Still, some worry that the debate could get too heated. Some worry that too fiery a debate will undermine the unity and effectiveness of the community’s advocacy efforts. Others fret that extremists will cross the line of civility, presumably inciting hate and even violence.

The Forward found itself in the middle of this debate last week, after we published an advertisement that criticized Israeli government policy in terms that some considered beyond the pale of civility. The ad, purchased and signed by the local president of the Washington, D.C., district of the Zionist Organization of America, took on Israel’s Gaza disengagement plan, which it likened to a long string of anti-Jewish persecutions from the Inquisition to the Nazi slaughter. The plan’s architects were called “betrayers of Israel.” Since its appearance, we’ve heard from more than a few community leaders who thought we were mistaken to accept the ad, arguing, as Abe Foxman writes on this page, that it was tantamount to “hate speech.”

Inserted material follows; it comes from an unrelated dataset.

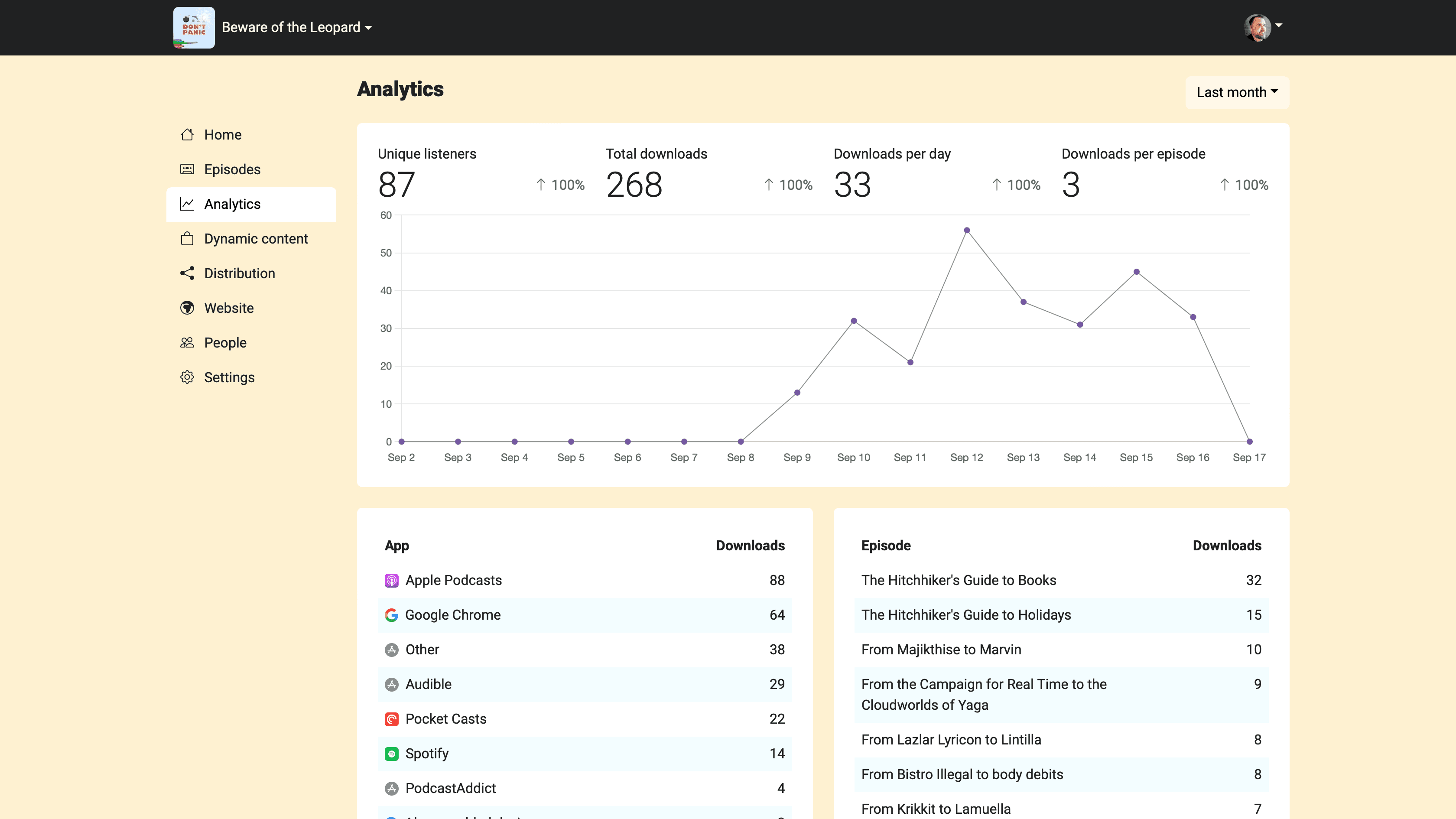This screenshot has width=1456, height=819.
Task: Select Analytics in the sidebar menu
Action: [232, 204]
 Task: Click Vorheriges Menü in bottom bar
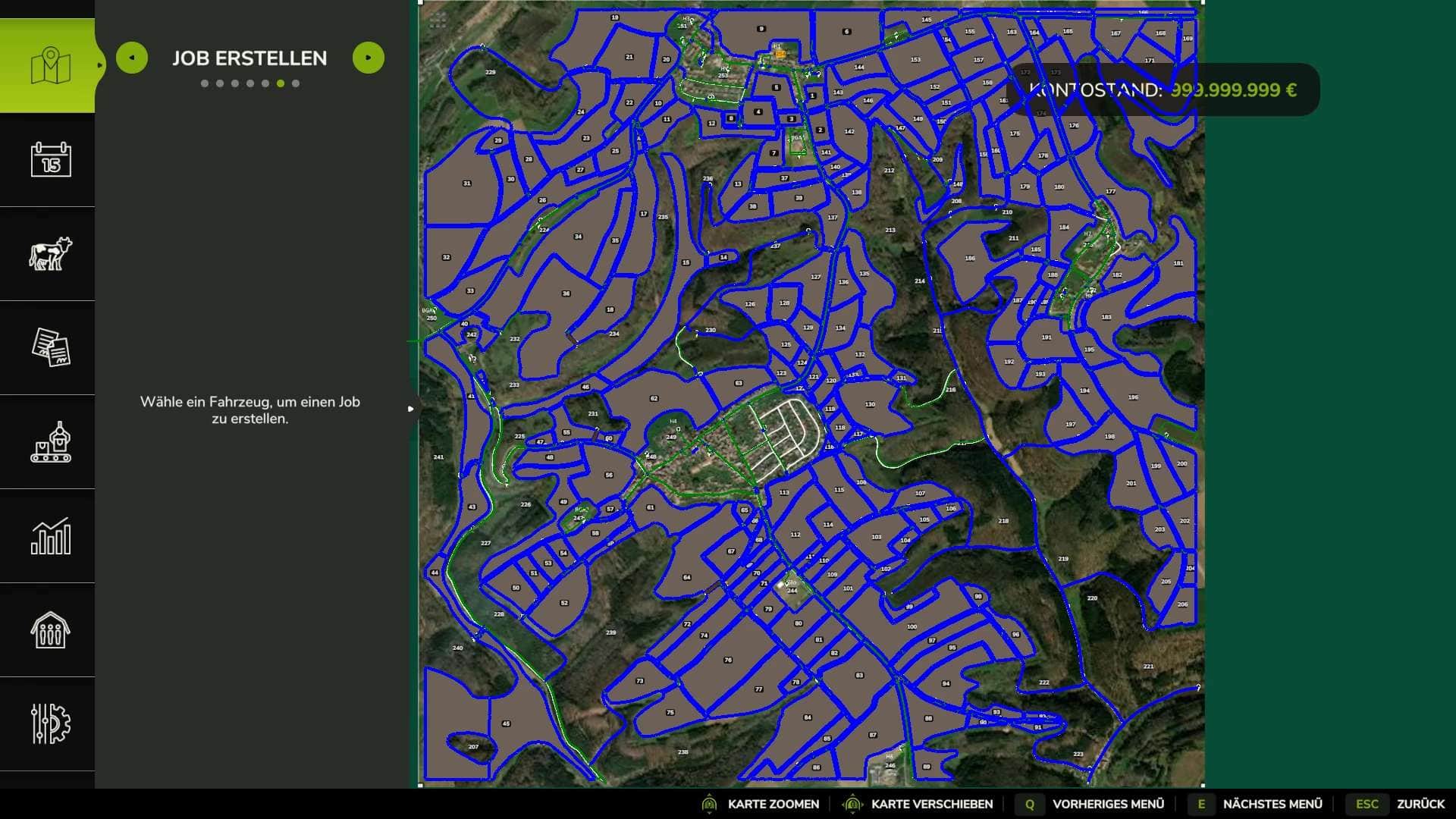(1107, 804)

Even the ZOA’s own national leadership jumped into the fray. ZOA President Morton Klein, a child of Holocaust survivors who scrupulously avoids misuse of Nazi imagery, strongly disavowed the ad and told us he had accepted the resignation of his Washington chapter president. Klein wondered why we hadn’t checked with his organization before running an ad in its name.

We don’t think we made a mistake. The ad was strongly worded, but it didn’t single out any individuals for incendiary criticism. It was signed by reputable individual, and expressed a view that is held by a passionate minority within the community, both here and in Israel. We don’t agree with the authors, and we hardly think Gaza disengagement is tantamount to ethnic cleansing, much less genocide. But we think it’s important that all views be heard, including the most passionate ones. It’s not our job to censor public opinion, but to report it and reflect it in our pages. Our hope is that an informed community will be a more active and effective community.